Madam, - It is annoying when democracy risks preventing you from achieving what you want

Madam, - It is annoying when democracy risks preventing you from achieving what you want. That is why Owen Corrigan and Michael Keary (Letters, Dec 30th) object to Mike Heelan's suggestion (Dec 27th) for a referendum on introducing same-sex civil partnerships.

Evidently Messrs Corrigan and Keary simply don't trust their fellow-citizens, for they tell us that the opinion of the Irish people is "neither here nor there"; that sometimes the "will of the majority cannot, and should not, have any bearing on vitally important issues"; that "it is the State's duty to ensure equality", not the people's.

These totalitarian, anti-democratic views would be embraced by every thuggish dictator in the world, from Kim Jong ll to Saddam Hussein to Robert Mugabe to Fidel Castro, men not renowned for their friendliness to gays and lesbians.

As for the issue at hand, you can equally make the case that homosexuals are already as free as heterosexuals to marry the opposite sex, and that both groups are equally unfree to marry the same sex.

READ MORE

"Equality" is all a matter of determining what should be equal to what.

Much better to trust the Irish people's innate common sense, goodness and compassion in deciding whether to introduce same-sex civil partnerships, than to foist some agenda-driven solution because you fear a referendum's "wrong" outcome. - Yours, etc,

TONY ALLWRIGHT, Killiney, Co Dublin.

Madam, - The debate provoked by the introduction of civil partnerships in the UK needs to be placed in a wider social context.

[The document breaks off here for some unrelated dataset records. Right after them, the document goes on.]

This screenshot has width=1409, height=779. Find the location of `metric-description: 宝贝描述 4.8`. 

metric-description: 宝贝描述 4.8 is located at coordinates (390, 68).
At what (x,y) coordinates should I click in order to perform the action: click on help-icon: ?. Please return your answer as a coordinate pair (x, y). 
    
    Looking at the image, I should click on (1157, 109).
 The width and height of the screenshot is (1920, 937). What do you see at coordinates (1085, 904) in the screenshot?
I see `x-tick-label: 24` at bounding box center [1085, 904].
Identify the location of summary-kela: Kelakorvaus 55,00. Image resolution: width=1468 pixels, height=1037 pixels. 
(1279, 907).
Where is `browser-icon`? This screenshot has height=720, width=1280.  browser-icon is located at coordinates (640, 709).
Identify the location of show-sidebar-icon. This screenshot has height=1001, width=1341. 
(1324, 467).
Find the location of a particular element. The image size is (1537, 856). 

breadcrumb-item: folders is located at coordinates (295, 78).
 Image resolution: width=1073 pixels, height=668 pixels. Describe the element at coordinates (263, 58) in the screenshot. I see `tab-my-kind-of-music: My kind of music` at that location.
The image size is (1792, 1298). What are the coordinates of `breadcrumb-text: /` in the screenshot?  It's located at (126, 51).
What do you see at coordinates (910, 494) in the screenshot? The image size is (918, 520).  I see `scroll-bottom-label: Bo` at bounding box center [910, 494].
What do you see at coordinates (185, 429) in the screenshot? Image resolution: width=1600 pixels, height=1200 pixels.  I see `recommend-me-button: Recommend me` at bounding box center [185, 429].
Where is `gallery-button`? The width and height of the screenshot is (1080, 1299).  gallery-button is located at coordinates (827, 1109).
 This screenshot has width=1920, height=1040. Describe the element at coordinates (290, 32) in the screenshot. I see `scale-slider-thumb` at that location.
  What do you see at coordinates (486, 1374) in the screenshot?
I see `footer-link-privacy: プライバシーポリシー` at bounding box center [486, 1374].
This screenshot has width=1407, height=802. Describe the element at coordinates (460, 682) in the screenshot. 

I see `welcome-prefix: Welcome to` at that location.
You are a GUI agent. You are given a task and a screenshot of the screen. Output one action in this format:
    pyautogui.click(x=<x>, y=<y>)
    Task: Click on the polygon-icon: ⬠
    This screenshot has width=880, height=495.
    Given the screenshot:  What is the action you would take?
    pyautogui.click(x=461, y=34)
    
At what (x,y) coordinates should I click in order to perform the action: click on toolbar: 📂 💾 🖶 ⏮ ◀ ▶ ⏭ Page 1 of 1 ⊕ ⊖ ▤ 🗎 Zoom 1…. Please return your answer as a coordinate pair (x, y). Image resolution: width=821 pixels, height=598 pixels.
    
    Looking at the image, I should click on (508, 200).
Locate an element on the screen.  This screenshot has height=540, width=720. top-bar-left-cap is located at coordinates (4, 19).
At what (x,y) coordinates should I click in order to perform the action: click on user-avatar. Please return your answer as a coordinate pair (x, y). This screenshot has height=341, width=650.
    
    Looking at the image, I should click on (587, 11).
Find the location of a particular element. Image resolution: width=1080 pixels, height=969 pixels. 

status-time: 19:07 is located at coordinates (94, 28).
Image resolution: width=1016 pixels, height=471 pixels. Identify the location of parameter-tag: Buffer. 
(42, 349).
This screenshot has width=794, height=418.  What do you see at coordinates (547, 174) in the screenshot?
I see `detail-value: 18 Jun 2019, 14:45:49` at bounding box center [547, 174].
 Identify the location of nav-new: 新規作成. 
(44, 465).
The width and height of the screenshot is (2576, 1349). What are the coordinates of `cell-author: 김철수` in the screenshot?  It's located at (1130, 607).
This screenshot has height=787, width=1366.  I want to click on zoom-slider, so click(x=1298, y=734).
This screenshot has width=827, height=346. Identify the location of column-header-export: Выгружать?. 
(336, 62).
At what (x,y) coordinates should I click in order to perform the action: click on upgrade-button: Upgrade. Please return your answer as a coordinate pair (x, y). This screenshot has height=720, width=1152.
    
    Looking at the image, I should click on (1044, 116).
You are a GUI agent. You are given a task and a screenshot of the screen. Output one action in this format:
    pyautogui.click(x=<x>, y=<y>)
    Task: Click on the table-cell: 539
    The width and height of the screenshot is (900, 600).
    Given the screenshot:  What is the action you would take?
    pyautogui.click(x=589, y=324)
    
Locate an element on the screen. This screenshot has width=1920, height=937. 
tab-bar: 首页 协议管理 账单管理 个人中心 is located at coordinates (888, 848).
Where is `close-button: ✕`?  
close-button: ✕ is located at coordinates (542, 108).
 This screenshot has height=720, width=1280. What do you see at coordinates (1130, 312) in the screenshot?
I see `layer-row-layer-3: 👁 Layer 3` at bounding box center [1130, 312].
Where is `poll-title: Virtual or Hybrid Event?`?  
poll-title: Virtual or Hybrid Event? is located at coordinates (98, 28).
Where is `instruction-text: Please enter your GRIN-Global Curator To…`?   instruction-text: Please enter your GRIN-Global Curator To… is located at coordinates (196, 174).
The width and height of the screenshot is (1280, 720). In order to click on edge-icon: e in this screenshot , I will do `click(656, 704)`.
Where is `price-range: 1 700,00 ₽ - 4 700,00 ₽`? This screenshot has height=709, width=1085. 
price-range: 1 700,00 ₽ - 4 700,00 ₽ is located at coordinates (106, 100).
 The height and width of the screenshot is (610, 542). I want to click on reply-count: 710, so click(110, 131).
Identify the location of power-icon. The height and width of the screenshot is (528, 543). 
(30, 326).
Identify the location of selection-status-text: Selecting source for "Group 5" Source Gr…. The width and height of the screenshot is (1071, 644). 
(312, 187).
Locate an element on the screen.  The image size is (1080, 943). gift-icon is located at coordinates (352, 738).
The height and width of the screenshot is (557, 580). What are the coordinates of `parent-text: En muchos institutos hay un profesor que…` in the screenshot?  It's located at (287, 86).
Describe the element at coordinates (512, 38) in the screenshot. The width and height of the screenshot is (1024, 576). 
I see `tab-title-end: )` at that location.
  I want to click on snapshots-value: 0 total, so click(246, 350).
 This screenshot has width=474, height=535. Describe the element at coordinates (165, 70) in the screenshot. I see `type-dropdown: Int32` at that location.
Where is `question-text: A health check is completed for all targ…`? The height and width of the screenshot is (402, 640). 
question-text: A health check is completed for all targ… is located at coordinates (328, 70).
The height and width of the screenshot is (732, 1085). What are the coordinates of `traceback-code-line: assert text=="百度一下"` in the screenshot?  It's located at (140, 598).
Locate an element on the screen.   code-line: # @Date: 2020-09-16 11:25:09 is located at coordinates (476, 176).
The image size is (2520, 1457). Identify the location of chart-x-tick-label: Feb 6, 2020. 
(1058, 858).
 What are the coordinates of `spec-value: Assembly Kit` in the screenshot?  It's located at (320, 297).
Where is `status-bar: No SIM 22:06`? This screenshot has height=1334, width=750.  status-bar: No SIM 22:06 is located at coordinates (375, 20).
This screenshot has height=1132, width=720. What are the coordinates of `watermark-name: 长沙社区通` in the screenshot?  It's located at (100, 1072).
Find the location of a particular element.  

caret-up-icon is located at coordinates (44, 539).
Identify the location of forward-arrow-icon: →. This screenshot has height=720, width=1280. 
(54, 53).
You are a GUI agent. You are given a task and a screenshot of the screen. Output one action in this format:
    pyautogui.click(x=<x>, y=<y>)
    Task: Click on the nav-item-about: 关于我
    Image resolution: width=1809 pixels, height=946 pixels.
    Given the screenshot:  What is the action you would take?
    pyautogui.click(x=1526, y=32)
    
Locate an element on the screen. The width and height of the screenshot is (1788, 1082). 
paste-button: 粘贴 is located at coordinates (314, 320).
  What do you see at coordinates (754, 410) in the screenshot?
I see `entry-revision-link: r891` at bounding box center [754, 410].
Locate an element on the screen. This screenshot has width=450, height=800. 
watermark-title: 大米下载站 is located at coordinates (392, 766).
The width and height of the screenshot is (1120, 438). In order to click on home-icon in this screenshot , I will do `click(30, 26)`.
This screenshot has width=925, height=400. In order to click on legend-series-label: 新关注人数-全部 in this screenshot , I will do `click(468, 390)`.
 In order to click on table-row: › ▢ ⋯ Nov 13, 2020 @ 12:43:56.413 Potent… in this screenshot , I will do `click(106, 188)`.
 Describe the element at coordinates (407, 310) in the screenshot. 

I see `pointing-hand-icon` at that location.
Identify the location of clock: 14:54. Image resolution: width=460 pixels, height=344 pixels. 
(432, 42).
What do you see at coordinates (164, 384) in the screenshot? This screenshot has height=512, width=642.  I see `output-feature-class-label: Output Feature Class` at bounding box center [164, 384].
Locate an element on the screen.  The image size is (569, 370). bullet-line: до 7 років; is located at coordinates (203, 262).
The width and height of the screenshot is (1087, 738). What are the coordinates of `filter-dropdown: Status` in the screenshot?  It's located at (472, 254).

Many people live together in financially dependent ways and this can give rise to injustices and inequality.

The injustices to which same-sex couples are subject are in part natural in that they cannot have children, and in part fiscal and financial.

However, the fiscal and financial inequities are no different from those faced by others who live together as a household where no sexual relationship is involved, siblings or spinsters for instance. It is as unjust that they should be subject to tax if one dies and leaves their property to the other after years of being together as one economic unit as it is for someone who lives with his or her gay partner.

These issues can be addressed in an uncontentious manner, if the right to register what is essentially a financial dependence is accorded in all such cases, whether the relationship is a sexual one or not.

There is no need to celebrate the registration of such partnerships with State-sponsored ceremonies that are indistinguishable from marriage. Lodging a legal document should suffice. Matrimony is something different and special because potentially it involves children. It should be kept as such. However, if having entered into a partnership agreement they choose to have a party, who is to stop them? - Yours, etc,

JULIAN GAISFORD-ST. LAWRENCE, Howth, Co Dublin.